El antiguo Don Lay del paseo de Extremadura.
El antiguo Don Lay del paseo de Extremadura. RAUL URBINA (© RAUL URBINA)

Taberna terapéutica

Carles Armengol. Psicólogo, escritor y responsable de la cafetería de la librería Bernat (Barcelona).

Armengol subido a hombros de su hermano, Àlex, a principios de los noventa en el Collado.
Armengol subido a hombros de su hermano, Àlex, a principios de los noventa en el Collado.

— El brazo derecho de Carles Armengol muestra un tatuaje donde ­aparecen dibujados una olla, una sartén, una raspa de pescado… Debajo se puede leer: “Bon ­Profit, 1928-2012″. Es el tiempo que estuvo abierto el Collado, la tasca que sus padres administraron cerca del Camp Nou.

— Al bar le rinde homenaje en el libro Collado. La maldición de una casa de comidas (Colectivo Bruxista, 2022). “Tuve una adolescencia rebelde en un entorno duro”, confiesa sentado en la terraza de la librería Bernat, en Barcelona. “Mi madre es la gran protagonista a la sombra. Mi padre fue un tío muy de la época. Agresivo y violento. Ahora le ves y es un trozo de pan”.

— El texto cuenta cómo es crecer a lo largo de 30 años en un bar de barrio, con sus clientes habituales, sus riñas y sus desavenencias. Sin nostalgias, con una mirada dura pero comprensiva con algunos de sus protagonistas. “El relato es mi vivencia. De este modo aparece la Loli, la puta, que fue mi primera amiga adulta; el vagabundo, el pescatero y muchos más. Fue un reto hilar todo, hasta que me di cuenta de que el niño pasaba de ser observador a participante”.
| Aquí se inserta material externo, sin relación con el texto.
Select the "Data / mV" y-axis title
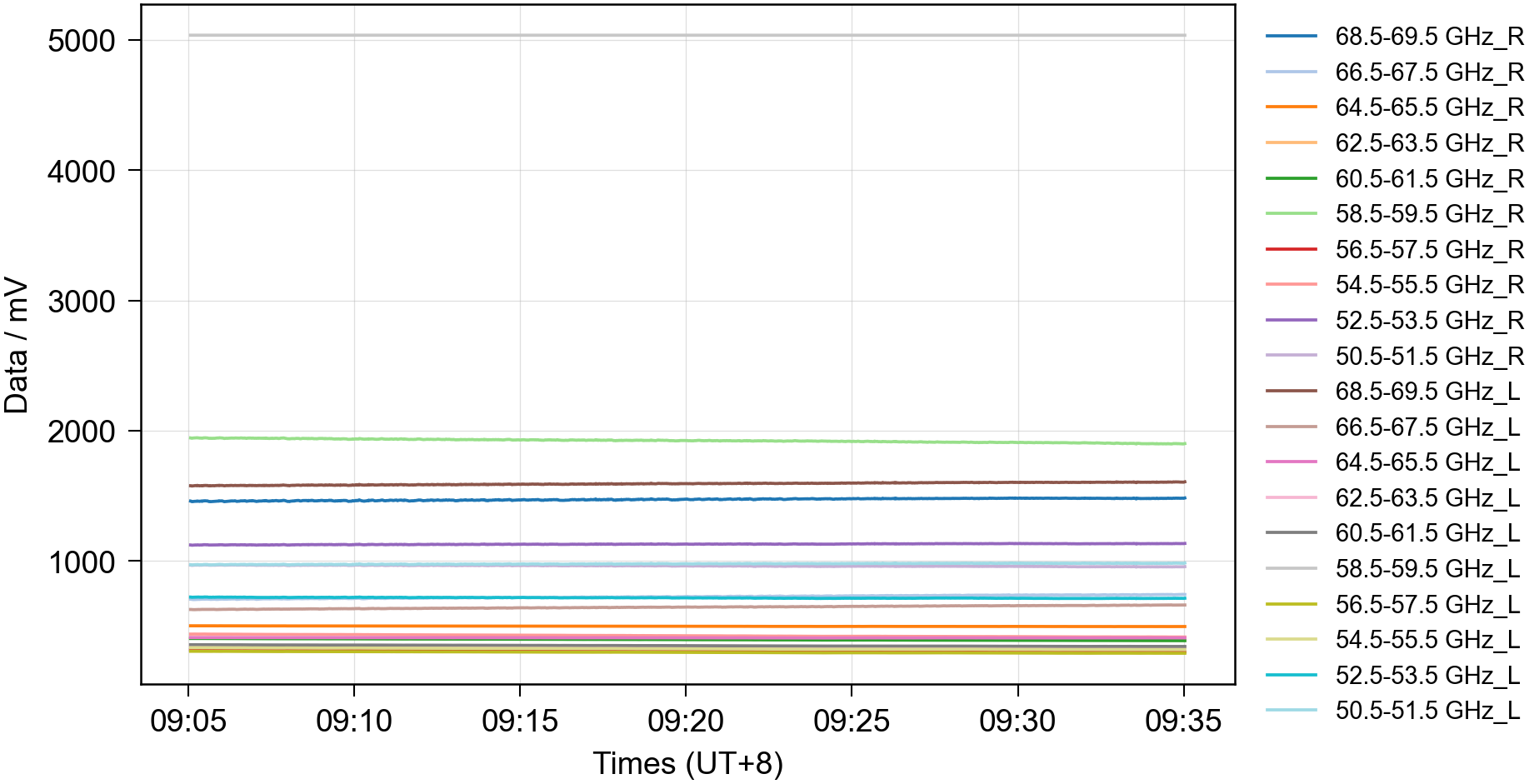1539x784 pixels. tap(17, 346)
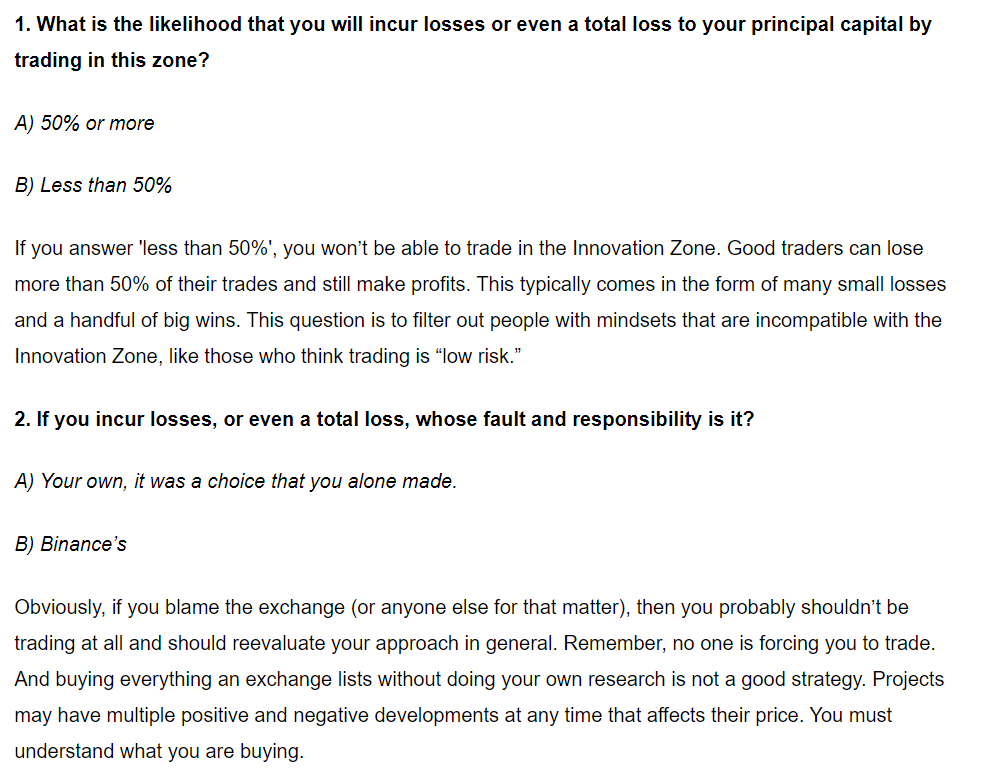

Carles Armengol, fotografiado detrás de la barra de la cafetería que gestiona en la actualidad.
Carles Armengol, fotografiado detrás de la barra de la cafetería que gestiona en la actualidad.Jordi Adrià

— “Fueron años duros de incomprensión, de no tener un sueldo, de mangar de la caja porque no me pagaban. Tus padres estaban ahí 14 horas, pero para mí ya solo estar un sábado tres horas era una prisión. Seguro que, si lo hubiera gestionado de otra forma, sería diferente”, recuerda, y añade: “Odié a saco ser camarero”. Armengol se levanta y atiende la barra que hay en el interior de la librería. Es un negocio al que ha vuelto después de varios vaivenes en su profesión de psicólogo. “Al final me di cuenta de que era un trabajo que no se me daba mal”.